Emit an exact copy of the lines running from the start of the records to the line containing "[Lee más sobre Para ti, mujer:] (169, 679)", both included.

Records contained in a dataset:
*** Block opens ***
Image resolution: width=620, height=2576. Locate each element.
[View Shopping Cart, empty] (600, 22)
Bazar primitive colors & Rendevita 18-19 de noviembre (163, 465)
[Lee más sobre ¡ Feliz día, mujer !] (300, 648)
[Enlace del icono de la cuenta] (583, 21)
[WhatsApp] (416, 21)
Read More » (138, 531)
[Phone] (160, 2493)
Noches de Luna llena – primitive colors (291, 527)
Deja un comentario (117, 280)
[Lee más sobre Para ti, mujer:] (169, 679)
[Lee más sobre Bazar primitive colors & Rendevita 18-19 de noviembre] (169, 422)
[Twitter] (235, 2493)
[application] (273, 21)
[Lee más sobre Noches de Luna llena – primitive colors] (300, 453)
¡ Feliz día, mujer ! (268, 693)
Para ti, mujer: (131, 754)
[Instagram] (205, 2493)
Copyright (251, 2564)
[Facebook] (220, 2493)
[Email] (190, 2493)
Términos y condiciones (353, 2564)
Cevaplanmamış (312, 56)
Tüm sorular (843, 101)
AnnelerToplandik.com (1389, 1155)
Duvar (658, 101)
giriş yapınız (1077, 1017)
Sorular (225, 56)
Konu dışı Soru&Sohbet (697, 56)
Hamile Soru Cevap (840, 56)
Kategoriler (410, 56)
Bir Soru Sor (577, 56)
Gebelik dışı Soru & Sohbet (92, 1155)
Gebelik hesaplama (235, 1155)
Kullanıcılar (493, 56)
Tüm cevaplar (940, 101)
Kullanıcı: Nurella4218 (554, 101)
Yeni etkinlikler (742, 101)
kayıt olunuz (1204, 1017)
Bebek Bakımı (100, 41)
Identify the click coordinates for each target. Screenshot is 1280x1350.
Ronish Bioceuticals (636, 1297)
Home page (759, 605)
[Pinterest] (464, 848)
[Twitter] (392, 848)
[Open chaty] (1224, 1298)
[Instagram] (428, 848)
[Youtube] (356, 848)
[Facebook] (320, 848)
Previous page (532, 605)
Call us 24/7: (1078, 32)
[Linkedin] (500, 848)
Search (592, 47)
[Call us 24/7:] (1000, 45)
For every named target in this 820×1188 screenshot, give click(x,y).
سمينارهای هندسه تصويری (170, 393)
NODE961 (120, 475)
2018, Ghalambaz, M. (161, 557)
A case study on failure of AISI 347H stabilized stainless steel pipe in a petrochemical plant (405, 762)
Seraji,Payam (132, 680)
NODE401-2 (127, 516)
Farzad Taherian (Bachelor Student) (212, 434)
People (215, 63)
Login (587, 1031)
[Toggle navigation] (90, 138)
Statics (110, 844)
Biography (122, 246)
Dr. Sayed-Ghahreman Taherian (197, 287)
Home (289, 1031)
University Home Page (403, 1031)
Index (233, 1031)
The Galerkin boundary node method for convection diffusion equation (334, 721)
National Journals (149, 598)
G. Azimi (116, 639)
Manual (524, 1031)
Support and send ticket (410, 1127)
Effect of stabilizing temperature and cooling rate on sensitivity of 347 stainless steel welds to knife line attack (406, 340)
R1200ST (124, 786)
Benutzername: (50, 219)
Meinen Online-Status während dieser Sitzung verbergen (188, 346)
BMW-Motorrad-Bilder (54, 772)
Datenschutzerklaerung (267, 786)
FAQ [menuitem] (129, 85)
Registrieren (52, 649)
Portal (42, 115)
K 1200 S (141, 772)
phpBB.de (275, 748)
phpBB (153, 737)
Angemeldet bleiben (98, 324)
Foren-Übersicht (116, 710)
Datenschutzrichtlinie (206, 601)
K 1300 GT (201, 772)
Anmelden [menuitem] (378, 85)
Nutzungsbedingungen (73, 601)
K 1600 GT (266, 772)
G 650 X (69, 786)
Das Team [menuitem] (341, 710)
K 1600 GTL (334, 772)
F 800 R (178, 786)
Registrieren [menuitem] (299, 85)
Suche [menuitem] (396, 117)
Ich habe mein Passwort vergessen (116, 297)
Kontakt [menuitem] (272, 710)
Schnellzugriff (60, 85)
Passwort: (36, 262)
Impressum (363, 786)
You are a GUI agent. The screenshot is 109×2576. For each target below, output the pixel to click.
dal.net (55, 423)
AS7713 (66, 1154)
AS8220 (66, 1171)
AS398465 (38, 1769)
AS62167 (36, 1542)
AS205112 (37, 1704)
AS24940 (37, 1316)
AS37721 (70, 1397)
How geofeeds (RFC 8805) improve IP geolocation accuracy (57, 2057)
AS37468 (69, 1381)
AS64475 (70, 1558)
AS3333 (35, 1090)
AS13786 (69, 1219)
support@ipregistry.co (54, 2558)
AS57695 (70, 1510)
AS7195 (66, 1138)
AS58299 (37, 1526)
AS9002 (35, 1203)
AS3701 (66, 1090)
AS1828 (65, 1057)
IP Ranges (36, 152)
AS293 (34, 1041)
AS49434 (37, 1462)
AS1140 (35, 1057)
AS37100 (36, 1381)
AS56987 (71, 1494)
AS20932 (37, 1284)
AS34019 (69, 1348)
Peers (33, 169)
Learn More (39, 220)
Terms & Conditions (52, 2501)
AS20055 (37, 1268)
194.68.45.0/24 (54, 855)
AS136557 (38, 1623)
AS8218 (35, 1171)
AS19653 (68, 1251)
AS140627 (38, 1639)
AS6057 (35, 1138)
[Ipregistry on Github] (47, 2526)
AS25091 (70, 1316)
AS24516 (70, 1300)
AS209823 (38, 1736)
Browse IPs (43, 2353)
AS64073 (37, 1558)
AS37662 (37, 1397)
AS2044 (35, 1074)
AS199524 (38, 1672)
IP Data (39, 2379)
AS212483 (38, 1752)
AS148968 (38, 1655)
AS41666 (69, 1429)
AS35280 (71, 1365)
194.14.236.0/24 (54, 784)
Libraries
*** Block closes ***
# [Reply]
Image resolution: width=620, height=2576. Locate each element.
[View Shopping Cart, empty] (600, 22)
Bazar primitive colors & Rendevita 18-19 de noviembre (163, 465)
[Lee más sobre ¡ Feliz día, mujer !] (300, 648)
[Enlace del icono de la cuenta] (583, 21)
[WhatsApp] (416, 21)
Read More » (138, 531)
[Phone] (160, 2493)
Noches de Luna llena – primitive colors (291, 527)
Deja un comentario (117, 280)
[Lee más sobre Para ti, mujer:] (169, 679)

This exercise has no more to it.